Presentation Overview: Show

Variable Number Tandem Repeats (VNTRs) account for a significant amount of human genetic variation. VNTRs have been implicated in both Mendelian and Complex disorders, but are largely ignored by whole genome analysis pipelines due to the complexity of genotyping and the computational expense. We describe adVNTR-NN, a method that uses shallow neural networks for fast read recruitment. On 55X whole genome data, adVNTR-NN genotyped each VNTR in less than 18 cpu-seconds, while maintaining 100% accuracy on 76% of VNTRs.

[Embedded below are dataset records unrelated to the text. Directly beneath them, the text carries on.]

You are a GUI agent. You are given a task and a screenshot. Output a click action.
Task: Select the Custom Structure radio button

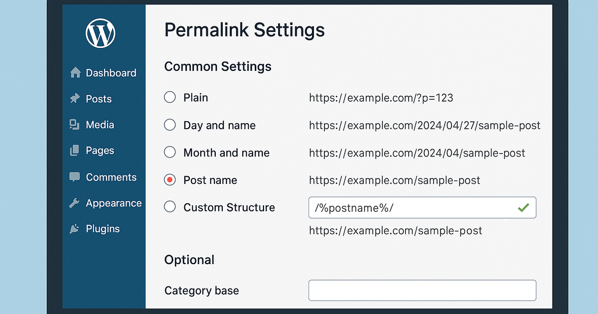tap(169, 207)
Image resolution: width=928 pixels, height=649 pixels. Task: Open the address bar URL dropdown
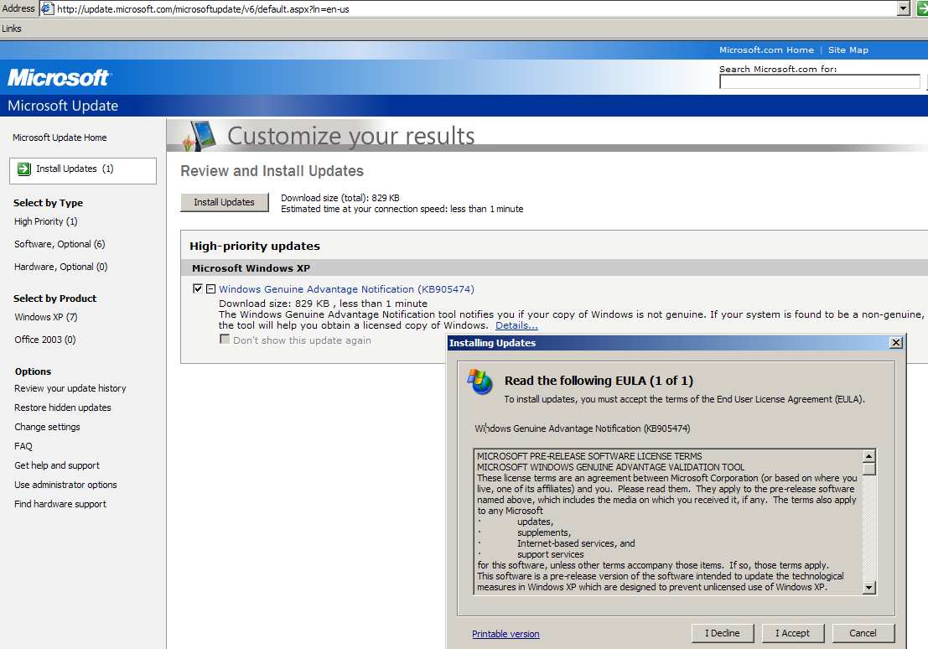(903, 8)
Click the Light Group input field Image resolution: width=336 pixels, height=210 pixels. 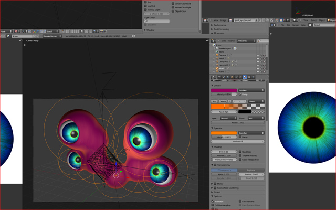(157, 21)
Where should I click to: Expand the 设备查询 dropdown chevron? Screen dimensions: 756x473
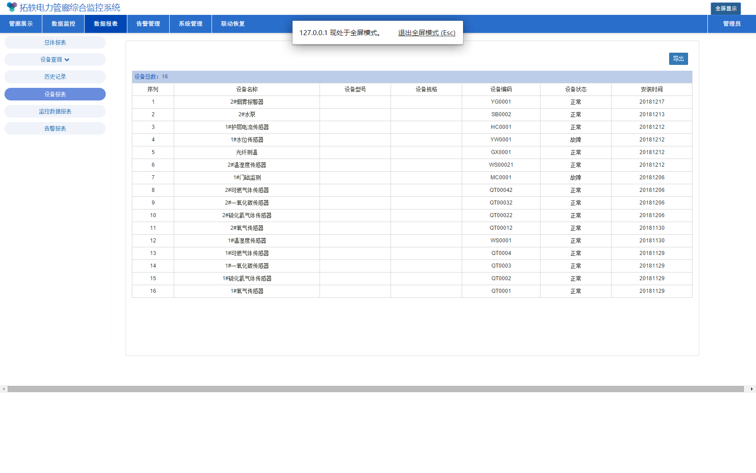[67, 60]
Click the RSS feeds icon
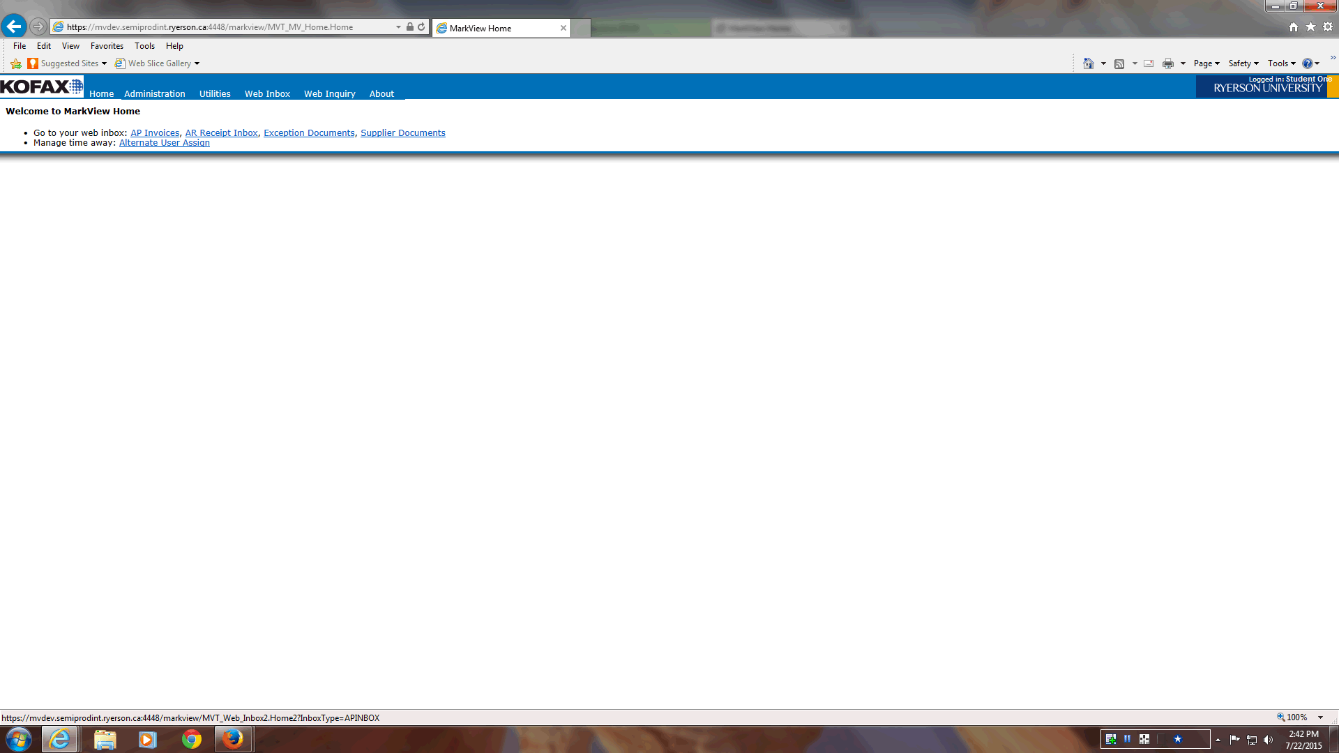Viewport: 1339px width, 753px height. (x=1119, y=63)
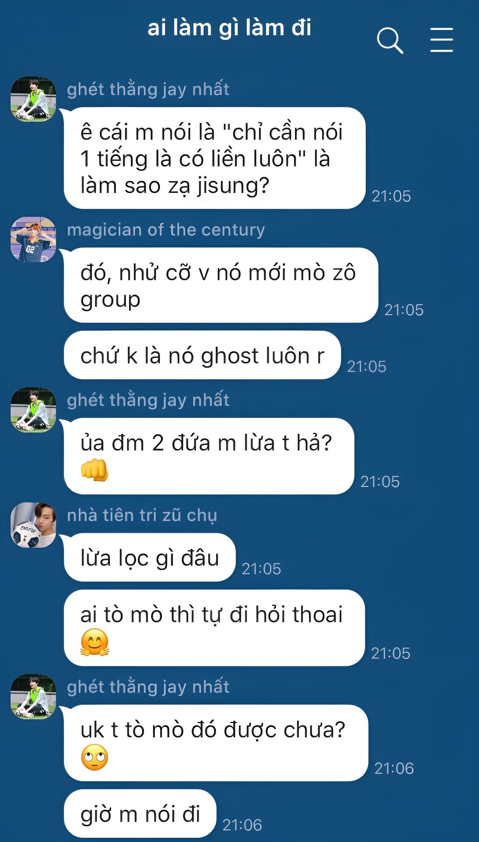Select message "lừa lọc gì đâu"

coord(150,557)
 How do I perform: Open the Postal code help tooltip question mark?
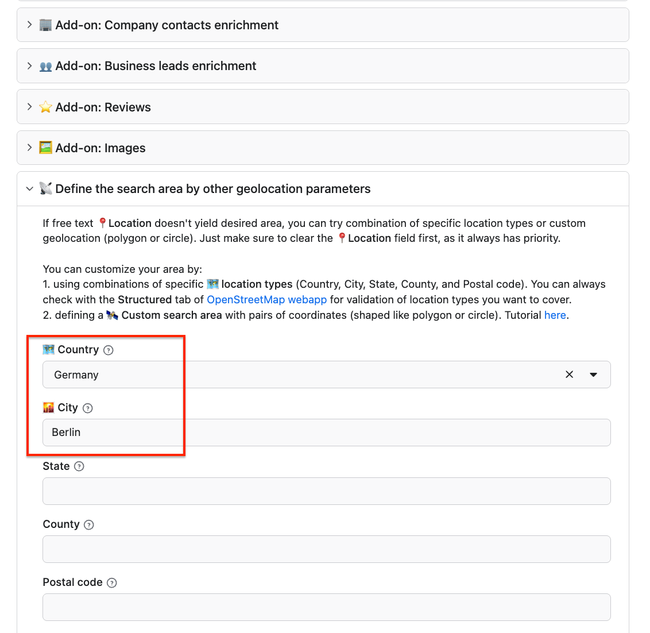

We used adVNTR-NN to genotype 10,264 VNTRs in 652 individuals from the GTEx project and associated VNTR length with gene expression in 46 tissues. We identified 163 `eVNTRs' that were significantly associated with gene expression. Of the 22 eVNTRs in blood where independent data was available, 21 (95%) were replicated in terms of significance and direction of association. 49% of the eVNTRs showed a strong and likely causal impact on the expression of genes and 80% had an effect size at least 0.1. The impacted genes have important role in complex phenotypes including Alzheimer's, obesity and familial cancers. Our results point to the importance of studying VNTRs for understanding the genetic basis of complex diseases.

5:40 PM-6:00 PM
Inferring identifying characteristics through pooling of information across genotypic trajectories
Format: Pre-recorded with live Q&A

  • Prashant Emani, Yale University, United States
  • Gamze Gürsoy, Yale University, United States
  • Mark Gerstein, Yale University, United States

Presentation Overview: Show

The leakage of identifying information in genetic and omics data has been established in several studies, and represents a new frontier in the struggle for individual privacy protections. Specifically, it has been shown that single nucleotide polymorphisms (SNPs) carry a strong risk of reidentification for individuals and close relatives. The risk is substantial given that SNPs can be inferred not only from direct genotyping data but also from omics measurements and genotype-phenotype relationships. Accordingly, we present a computational tool to assess the risk of publicly releasing genotype/omics data, by quantifying the informativeness of even a sparse set of common SNPs from an individual. We employ a Hidden Markov Model of recombination and mutation to reveal SNP representation within a reference genotype database, and to pool information across the identified genotypic trajectories. We find that even ~10 common (minor allele frequency > 0.05) SNPs are sufficient to identify individuals in databases, and determine genotypic “mosaics” of reference individuals with as little as 20 common SNPs. We are also able to identify first-order (parents and siblings) relatives of query individuals with 20-30 common SNPs. The tool could be used to determine the value of selectively masking released SNPs.